## Problem Statement
  
In this assignment, you will recreate Python dictionaries from scratch using data structure called hash table. Dictionaries in Python are used to store key-value pairs. Keys are used to store and retrieve values. For example, here's a dictionary for storing and retrieving phone numbers using people's names.

In [None]:
phone_numbers = {
  'Aakash' : '9489484949',
  'Hemanth' : '9595949494',
  'Siddhant' : '9231325312'
}
phone_numbers

You can access a person's phone number using their name as follows:

In [None]:
phone_numbers['Aakash']

You can store new phone numbers, or update existing ones as follows:

In [None]:
# Add a new value
phone_numbers['Vishal'] = '8787878787'
# Update existing value
phone_numbers['Aakash'] = '7878787878'
# View the updated dictionary
phone_numbers

You can also view all the names and phone numbers stored in `phone_numbers` using a `for` loop.

In [None]:
for name in phone_numbers:
    print('Name:', name, ', Phone Number:', phone_numbers[name])

## The Method

Here's the systematic strategy we'll apply for solving problems:

1. State the problem clearly.

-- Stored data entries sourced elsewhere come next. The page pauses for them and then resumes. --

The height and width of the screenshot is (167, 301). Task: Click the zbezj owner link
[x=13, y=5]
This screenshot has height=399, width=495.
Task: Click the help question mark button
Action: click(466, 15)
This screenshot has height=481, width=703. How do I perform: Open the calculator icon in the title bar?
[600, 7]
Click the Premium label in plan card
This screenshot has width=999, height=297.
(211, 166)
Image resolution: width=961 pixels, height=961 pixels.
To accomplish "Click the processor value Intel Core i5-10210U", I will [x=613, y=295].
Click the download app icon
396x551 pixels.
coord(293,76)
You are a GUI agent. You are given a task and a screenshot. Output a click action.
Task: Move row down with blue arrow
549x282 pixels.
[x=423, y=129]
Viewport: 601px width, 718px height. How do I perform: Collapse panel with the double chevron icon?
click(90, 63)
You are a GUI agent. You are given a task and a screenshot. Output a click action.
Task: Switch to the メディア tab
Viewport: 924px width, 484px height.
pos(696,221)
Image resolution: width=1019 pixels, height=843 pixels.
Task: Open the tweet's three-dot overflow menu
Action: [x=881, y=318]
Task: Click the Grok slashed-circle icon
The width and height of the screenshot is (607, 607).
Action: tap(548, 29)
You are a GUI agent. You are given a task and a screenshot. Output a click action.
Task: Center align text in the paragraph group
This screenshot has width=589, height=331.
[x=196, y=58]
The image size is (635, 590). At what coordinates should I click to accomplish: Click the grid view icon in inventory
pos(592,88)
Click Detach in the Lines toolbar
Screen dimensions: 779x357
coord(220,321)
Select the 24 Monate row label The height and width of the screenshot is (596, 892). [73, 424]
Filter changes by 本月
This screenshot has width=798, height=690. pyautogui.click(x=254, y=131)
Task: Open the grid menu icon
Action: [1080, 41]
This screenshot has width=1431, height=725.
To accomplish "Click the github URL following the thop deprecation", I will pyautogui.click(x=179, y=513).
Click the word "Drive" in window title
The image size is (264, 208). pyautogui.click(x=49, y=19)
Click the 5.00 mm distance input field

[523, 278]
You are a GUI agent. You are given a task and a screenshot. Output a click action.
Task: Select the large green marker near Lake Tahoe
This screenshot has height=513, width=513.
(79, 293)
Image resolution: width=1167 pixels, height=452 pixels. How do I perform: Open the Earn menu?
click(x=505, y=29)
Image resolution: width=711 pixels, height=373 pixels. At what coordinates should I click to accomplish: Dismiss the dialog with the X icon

Identify the input & output formats.
2. Come up with some example inputs & outputs. Try to cover all edge cases.
3. Come up with a correct solution for the problem. State it in plain English.
4. Implement the solution and test it using example inputs. Fix bugs, if any.
5. Analyze the algorithm's complexity and identify inefficiencies, if any.
6. Apply the right technique to overcome the inefficiency. Repeat steps 3 to 6.

Let's apply this approach step-by-step.

## Solution


### 1. State the problem clearly. Identify the input & output formats.

Dictionaries in Python are implemented using a data structure called **hash table**. A hash table uses a list/array to store the key-value pairs, and uses a _hashing function_ to determine the index for storing or retrieving the data associated with a given key. 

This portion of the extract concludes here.